‘Tis the season to file tax returns—but is it also the season to blame taxes for our economic troubles?
For decades, the University of Michigan’s Survey of Consumer Attitudes has been asking Americans by phone about their family’s financial situation—and about the reasons behind it. But among those Americans who report being worse off, taxes are only rarely given as the reason why. In the average month between 1978 and 2003, about 1.4% of people whose personal financial situation got worse in the last year blamed that change on taxes. That number peaks in September of 1991, at 3.2%. And from the Figure below, it looks like such responses (shown in red) are primarily correlated with the ups and downs of the national economy. When the economy is doing poorly, we are just a bit more likely to put the blame on taxes. The Figure’s black line also makes it clear that it is even less common for Americans to cite tax cuts or other tax policies favorably, as a primary reason that we are better off.

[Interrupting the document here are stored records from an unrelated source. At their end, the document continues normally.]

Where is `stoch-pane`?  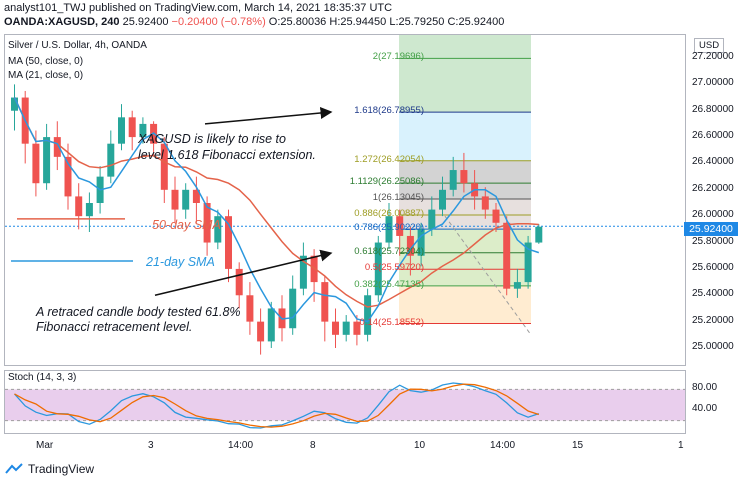 stoch-pane is located at coordinates (345, 402).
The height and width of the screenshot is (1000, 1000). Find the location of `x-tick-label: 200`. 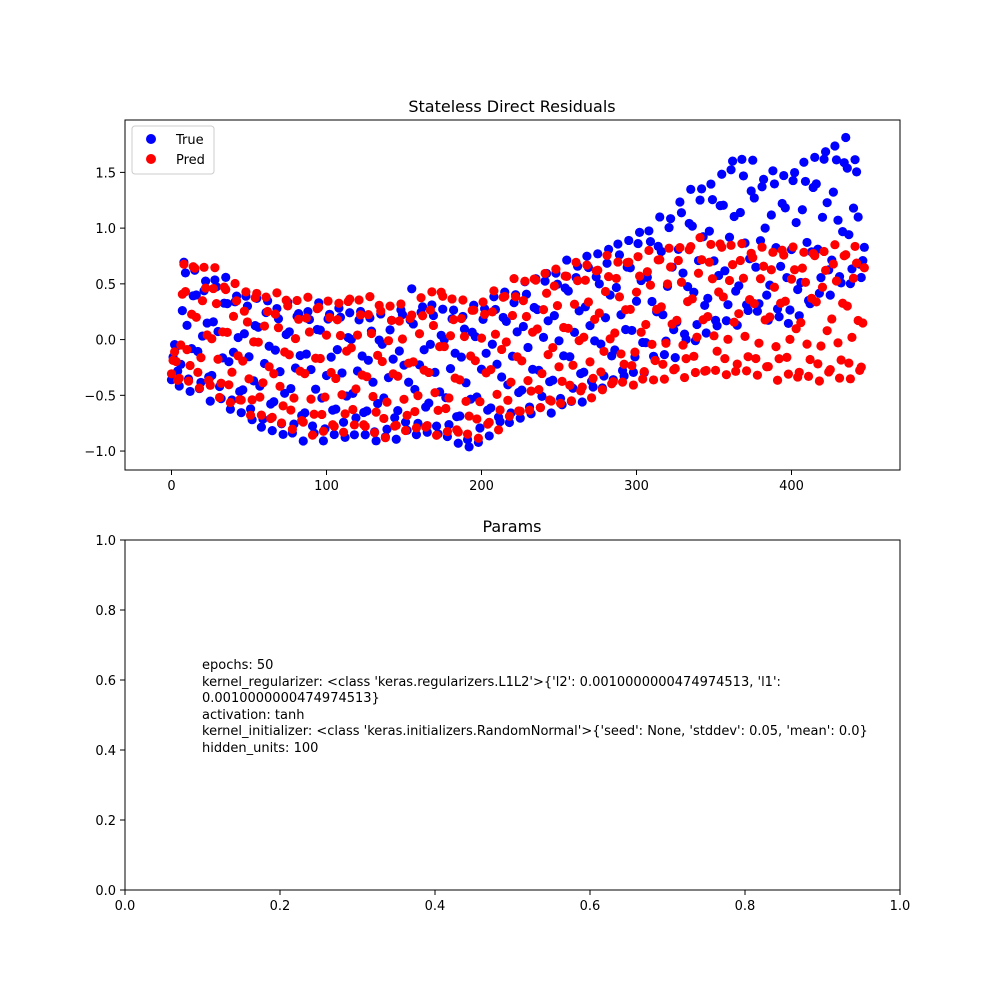

x-tick-label: 200 is located at coordinates (482, 486).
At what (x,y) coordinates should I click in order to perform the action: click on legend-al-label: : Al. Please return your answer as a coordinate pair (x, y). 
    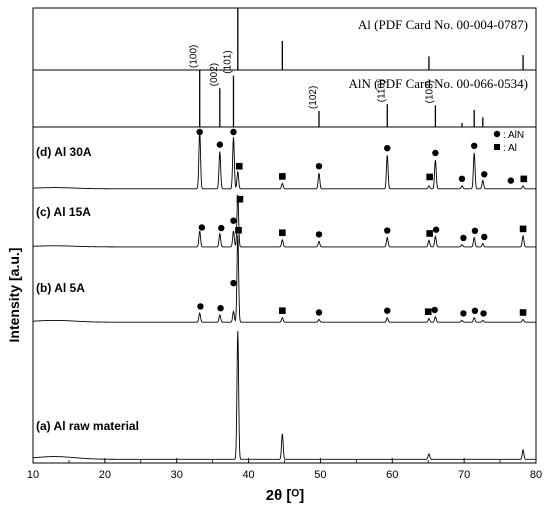
    Looking at the image, I should click on (510, 148).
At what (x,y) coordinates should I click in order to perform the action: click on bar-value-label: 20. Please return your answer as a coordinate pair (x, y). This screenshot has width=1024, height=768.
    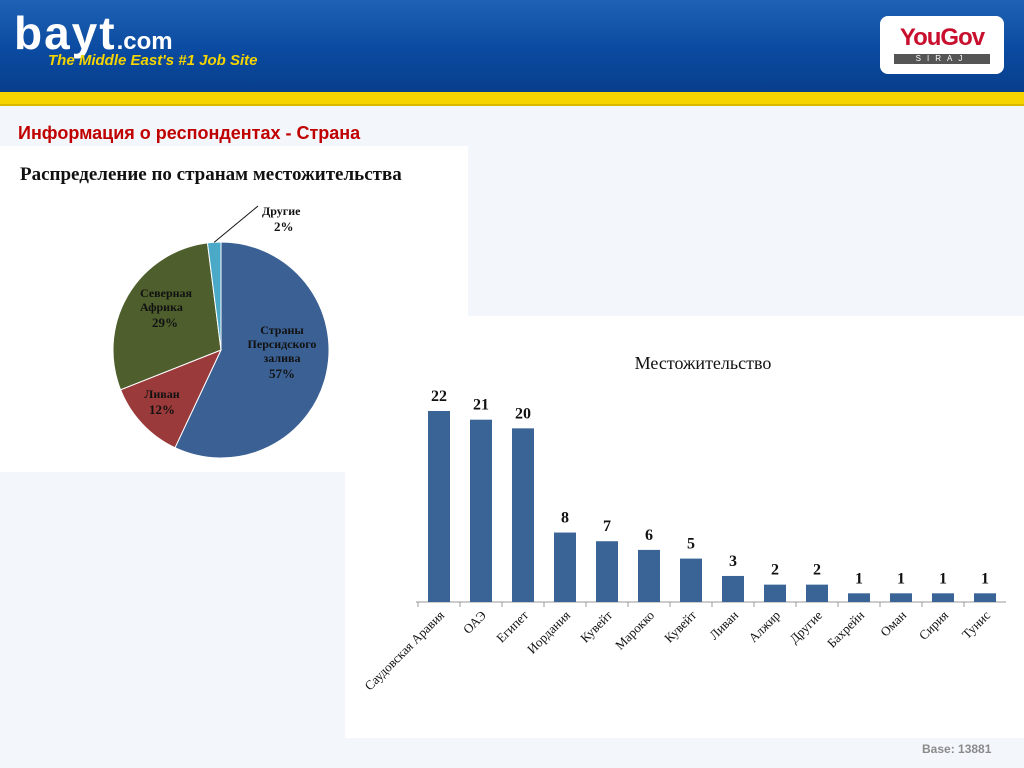
    Looking at the image, I should click on (523, 414).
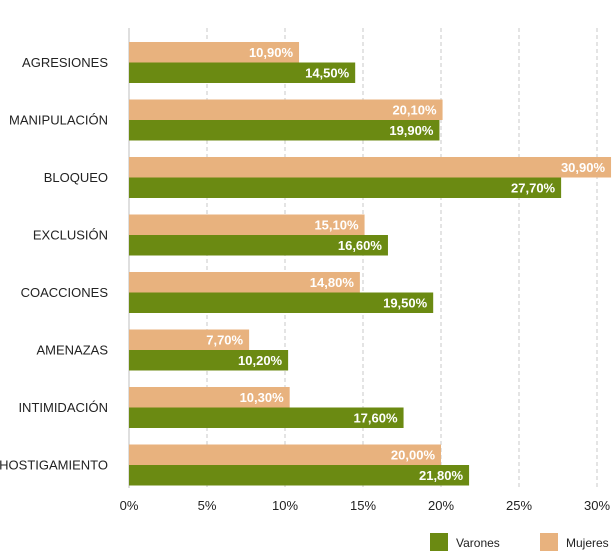 The image size is (615, 553). What do you see at coordinates (262, 398) in the screenshot?
I see `data-label-mujeres: 10,30%` at bounding box center [262, 398].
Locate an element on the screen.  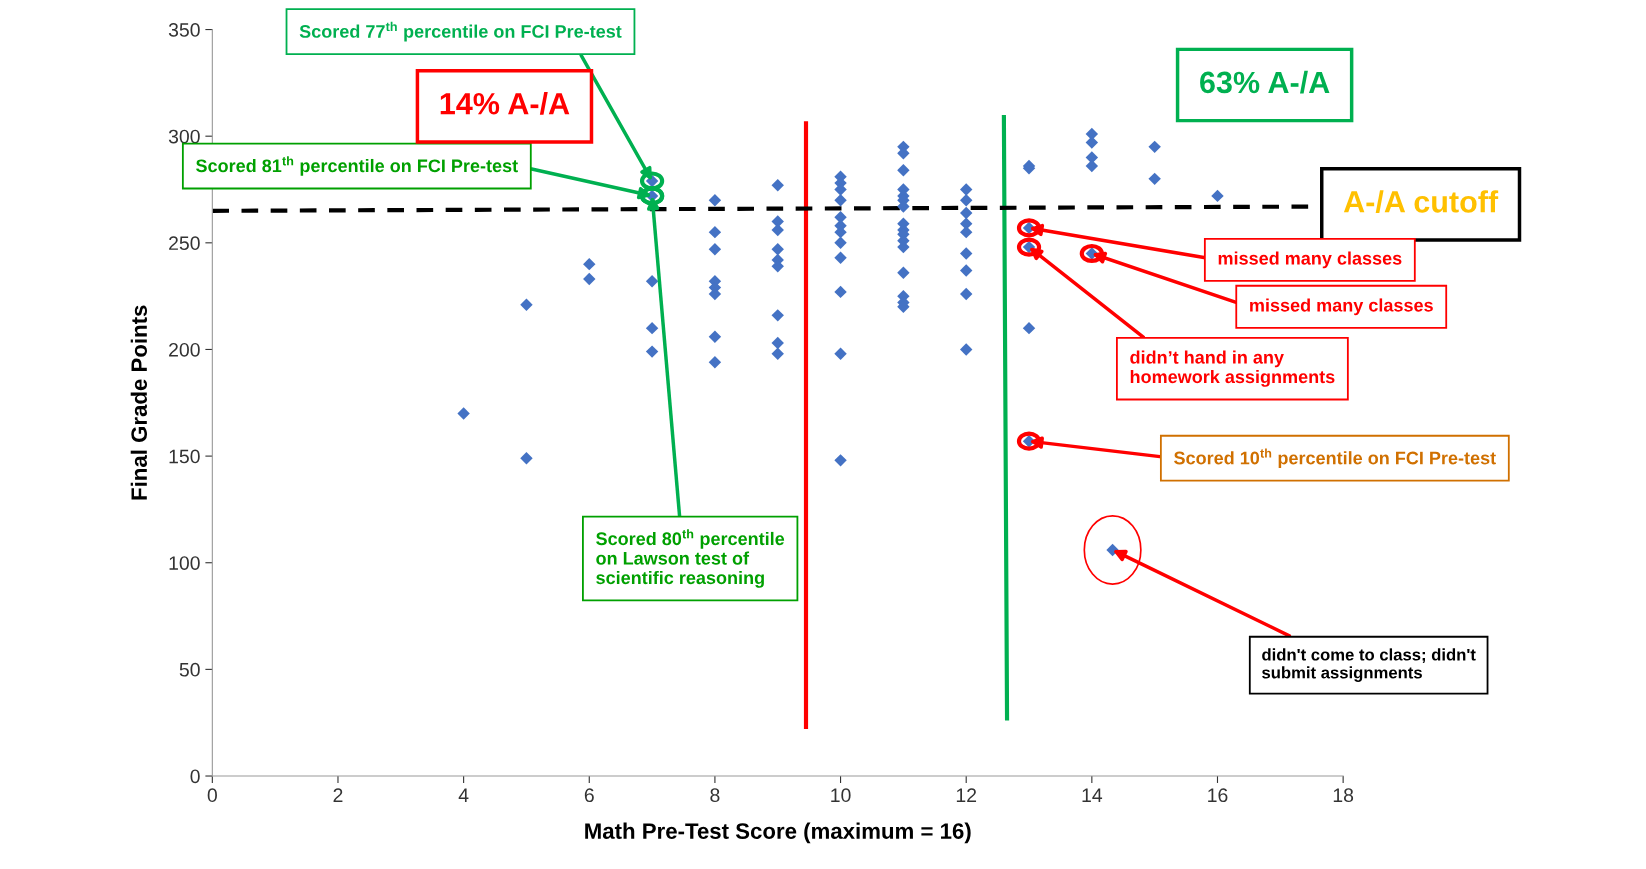
annotation: didn’t hand in any homework assignments is located at coordinates (1232, 368).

In fact, not once in these 26 years does this number break above 1%.
Intriguingly, the spring is the most common time for listing taxes as the reason for a downward change. The Figure below pools the share of people blaming their worsening financial outlook on taxes by the month of the survey. There is a slight uptick in early spring, with the share peaking at 1.6% in March and April. It then declines to between 1.2% and 1.4% for the remainder of the year. Now spring is also a season of legislative activity, pollen, and lots besides, so this minor bump is not necessarily a reflection of the tax filing deadline. But it certainly could be.